Since its inception, Exponent had been forging a relationship with the US Army Rapid Equipping Force (REF). Exponent consultants were on the ground in Iraq, working alongside their REF counterparts to devise stopgap technology measures that would combat the emergent insurgent threat. At the time the insurgent’s weapon of choice was an Improved Explosive Device (IED) – often a piece of artillery ammunition rigged as a bomb and hidden within a roadside box, trash bag, gas can, or even a dead animal. While purpose-built EOD inspection robots existed at the time, their price tag prevented widespread deployment; most patrol soldiers were left with few tools for the investigation of suspicious roadside objects.

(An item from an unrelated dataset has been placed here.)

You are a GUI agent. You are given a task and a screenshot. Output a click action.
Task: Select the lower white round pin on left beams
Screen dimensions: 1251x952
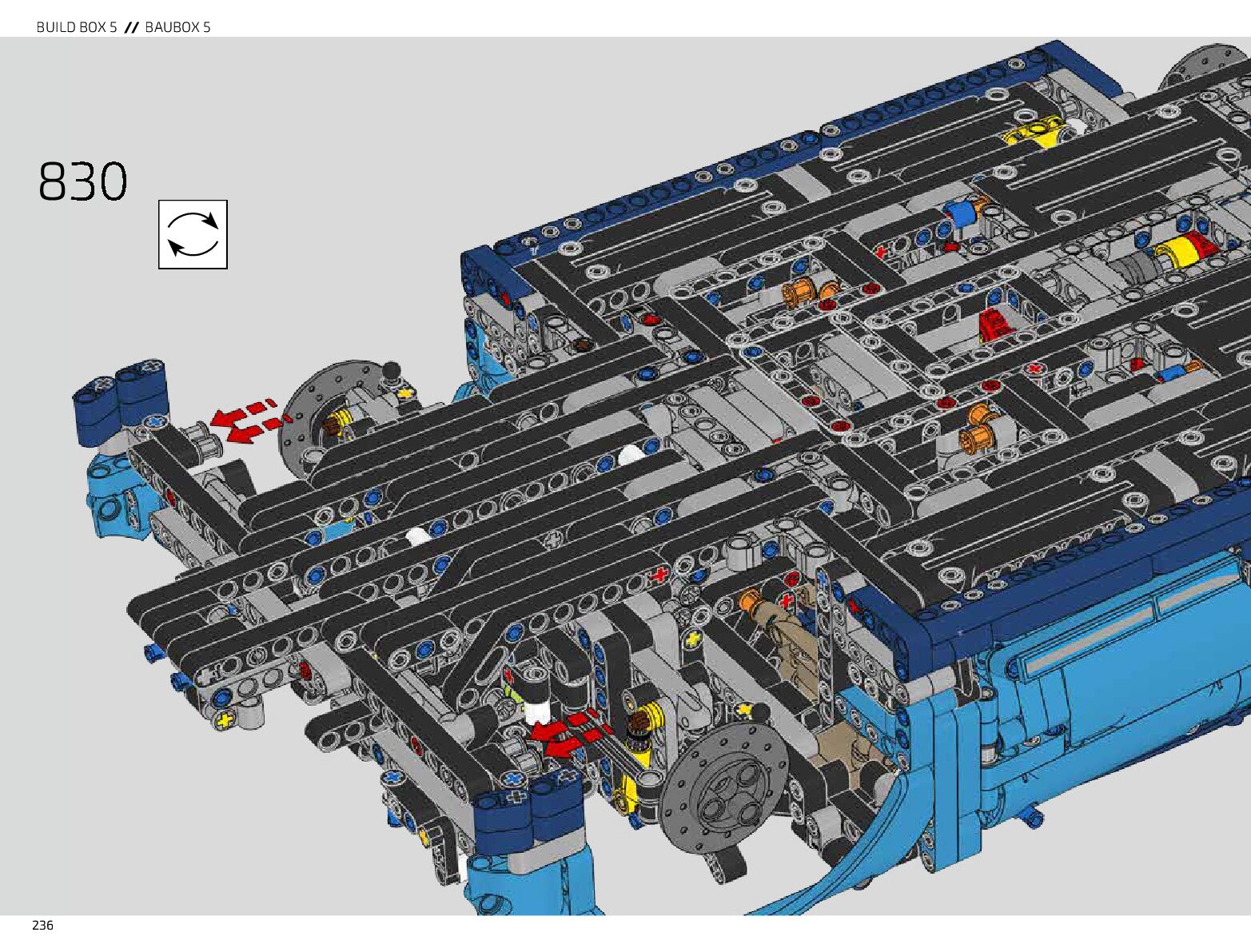pos(417,536)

Working with their REF counterparts, Exponent engineers on the ground conceived of and prototyped a low-cost robot that could effectively perform the singular task of suspicious object investigation. The first prototype was operational in a matter of days, and later would be credited with confirming over 30 IEDs on the notorious Airport Road between the Baghdad Airport base complex and the Green Zone. With assistance from engineers back in Exponent’s US-based offices, four spiral developments of the Multi-function, Agile, Remote-Controlled Robot (MARCbot) were released to the Army. Ultimately over 1000 production MARCbots were manufactured by Exponent for use in Iraq, and later, in Afghanistan. Among other innovations, the MARCbot was the first military robot to run exclusively on military supply chain batteries; years later this is now often a requirement for a robot that will be put into service by the Army. In 2011, Exponent’s MARCbot robot was highlighted in In-Q-Tel Quarterly in an article entitled “The MARCbot: The Army Program that Revolutionized Robotics for Patrol Warfighters.”